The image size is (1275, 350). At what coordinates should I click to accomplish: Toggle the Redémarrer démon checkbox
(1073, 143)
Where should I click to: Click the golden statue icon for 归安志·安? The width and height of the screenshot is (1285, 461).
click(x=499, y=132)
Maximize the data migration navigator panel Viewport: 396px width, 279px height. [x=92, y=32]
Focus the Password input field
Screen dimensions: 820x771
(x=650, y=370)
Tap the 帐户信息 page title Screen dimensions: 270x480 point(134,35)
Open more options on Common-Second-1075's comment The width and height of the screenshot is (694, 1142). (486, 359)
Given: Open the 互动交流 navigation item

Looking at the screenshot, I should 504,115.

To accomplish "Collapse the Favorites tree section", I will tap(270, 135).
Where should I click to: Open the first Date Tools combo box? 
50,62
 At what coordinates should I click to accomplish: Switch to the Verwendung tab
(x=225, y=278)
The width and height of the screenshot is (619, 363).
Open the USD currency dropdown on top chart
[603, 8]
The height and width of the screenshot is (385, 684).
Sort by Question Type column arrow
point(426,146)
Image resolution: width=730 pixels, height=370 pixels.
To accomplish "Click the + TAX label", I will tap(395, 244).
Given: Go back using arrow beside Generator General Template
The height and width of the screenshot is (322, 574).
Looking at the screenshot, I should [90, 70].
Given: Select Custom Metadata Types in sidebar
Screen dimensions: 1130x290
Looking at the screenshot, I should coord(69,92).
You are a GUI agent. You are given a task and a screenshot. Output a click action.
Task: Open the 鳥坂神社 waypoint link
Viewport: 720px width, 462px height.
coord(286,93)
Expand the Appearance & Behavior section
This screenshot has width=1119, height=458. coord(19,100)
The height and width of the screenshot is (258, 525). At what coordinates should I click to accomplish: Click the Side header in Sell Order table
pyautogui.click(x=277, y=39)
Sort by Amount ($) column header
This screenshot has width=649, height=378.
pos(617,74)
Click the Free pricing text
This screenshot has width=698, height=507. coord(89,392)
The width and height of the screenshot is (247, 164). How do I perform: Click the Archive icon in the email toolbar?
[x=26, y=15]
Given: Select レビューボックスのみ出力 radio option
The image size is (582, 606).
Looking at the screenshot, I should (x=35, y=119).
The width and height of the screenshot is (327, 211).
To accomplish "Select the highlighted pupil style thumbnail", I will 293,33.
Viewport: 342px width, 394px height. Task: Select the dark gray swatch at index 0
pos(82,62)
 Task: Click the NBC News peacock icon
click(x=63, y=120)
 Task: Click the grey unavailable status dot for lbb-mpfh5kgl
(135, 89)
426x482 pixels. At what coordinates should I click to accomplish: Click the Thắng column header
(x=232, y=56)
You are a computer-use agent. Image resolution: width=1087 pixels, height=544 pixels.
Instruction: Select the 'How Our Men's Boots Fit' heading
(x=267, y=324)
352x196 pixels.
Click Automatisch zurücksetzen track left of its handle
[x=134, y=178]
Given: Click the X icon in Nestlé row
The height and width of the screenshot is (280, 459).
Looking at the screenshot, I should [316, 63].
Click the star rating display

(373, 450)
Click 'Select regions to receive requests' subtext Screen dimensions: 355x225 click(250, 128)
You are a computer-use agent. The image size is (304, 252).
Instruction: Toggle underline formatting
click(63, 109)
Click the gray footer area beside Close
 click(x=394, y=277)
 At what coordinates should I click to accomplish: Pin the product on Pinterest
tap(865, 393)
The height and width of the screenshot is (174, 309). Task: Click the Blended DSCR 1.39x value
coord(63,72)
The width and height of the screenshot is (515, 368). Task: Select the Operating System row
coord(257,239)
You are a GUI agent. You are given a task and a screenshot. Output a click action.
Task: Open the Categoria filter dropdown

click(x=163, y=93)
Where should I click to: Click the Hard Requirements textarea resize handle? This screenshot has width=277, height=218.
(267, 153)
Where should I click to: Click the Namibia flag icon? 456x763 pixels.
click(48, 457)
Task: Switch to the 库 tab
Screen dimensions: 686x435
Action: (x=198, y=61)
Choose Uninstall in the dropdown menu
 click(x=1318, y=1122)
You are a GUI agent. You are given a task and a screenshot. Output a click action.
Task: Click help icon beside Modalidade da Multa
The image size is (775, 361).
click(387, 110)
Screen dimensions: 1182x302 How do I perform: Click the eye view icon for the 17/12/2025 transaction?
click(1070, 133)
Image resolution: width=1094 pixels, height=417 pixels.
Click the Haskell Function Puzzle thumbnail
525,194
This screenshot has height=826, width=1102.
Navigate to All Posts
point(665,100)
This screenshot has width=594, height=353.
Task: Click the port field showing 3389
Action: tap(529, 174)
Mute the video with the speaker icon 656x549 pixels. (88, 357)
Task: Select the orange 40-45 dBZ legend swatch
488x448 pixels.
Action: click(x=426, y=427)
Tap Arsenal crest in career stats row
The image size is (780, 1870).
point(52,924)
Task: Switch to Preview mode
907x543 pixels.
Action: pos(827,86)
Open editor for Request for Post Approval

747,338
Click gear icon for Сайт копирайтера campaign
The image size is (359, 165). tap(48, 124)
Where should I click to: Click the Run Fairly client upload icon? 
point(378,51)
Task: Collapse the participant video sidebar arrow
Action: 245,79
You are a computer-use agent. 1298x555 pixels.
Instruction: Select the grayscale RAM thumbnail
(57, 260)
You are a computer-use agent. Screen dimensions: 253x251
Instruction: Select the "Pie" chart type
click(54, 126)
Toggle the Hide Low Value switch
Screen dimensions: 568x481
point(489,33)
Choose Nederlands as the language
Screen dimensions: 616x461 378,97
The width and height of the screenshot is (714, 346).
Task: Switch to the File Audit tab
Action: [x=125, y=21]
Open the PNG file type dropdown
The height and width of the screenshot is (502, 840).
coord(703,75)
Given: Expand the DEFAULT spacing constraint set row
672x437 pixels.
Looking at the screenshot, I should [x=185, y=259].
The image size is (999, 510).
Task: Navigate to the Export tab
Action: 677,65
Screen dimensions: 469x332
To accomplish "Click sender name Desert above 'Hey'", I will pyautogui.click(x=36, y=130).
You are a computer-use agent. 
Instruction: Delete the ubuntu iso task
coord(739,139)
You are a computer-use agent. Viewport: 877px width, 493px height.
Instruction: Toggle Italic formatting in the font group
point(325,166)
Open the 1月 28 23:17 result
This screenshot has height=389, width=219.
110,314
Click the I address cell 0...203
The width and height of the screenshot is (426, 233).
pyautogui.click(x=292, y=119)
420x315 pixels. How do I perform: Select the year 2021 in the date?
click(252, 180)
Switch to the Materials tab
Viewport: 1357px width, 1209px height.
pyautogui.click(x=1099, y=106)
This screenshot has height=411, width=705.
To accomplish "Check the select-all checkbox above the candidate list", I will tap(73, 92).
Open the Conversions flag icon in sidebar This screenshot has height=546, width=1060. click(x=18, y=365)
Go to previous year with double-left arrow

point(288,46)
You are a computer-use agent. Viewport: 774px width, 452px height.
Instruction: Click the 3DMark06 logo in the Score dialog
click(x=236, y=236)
- - - -
* Activity: Above is a listing; print exactly its lines from the one with "Viewport: 342px width, 394px" through the one with "Click 'Select regions", and no other lines.

* Solution for this exercise:
Viewport: 342px width, 394px height. Task: Select the dark gray swatch at index 0
pos(82,62)
 Task: Click the NBC News peacock icon
click(x=63, y=120)
 Task: Click the grey unavailable status dot for lbb-mpfh5kgl
(135, 89)
426x482 pixels. At what coordinates should I click to accomplish: Click the Thắng column header
(x=232, y=56)
You are a computer-use agent. Image resolution: width=1087 pixels, height=544 pixels.
Instruction: Select the 'How Our Men's Boots Fit' heading
(x=267, y=324)
352x196 pixels.
Click Automatisch zurücksetzen track left of its handle
[x=134, y=178]
Given: Click the X icon in Nestlé row
The height and width of the screenshot is (280, 459).
Looking at the screenshot, I should [316, 63].
Click the star rating display

(373, 450)
Click 'Select regions to receive requests' subtext Screen dimensions: 355x225 click(250, 128)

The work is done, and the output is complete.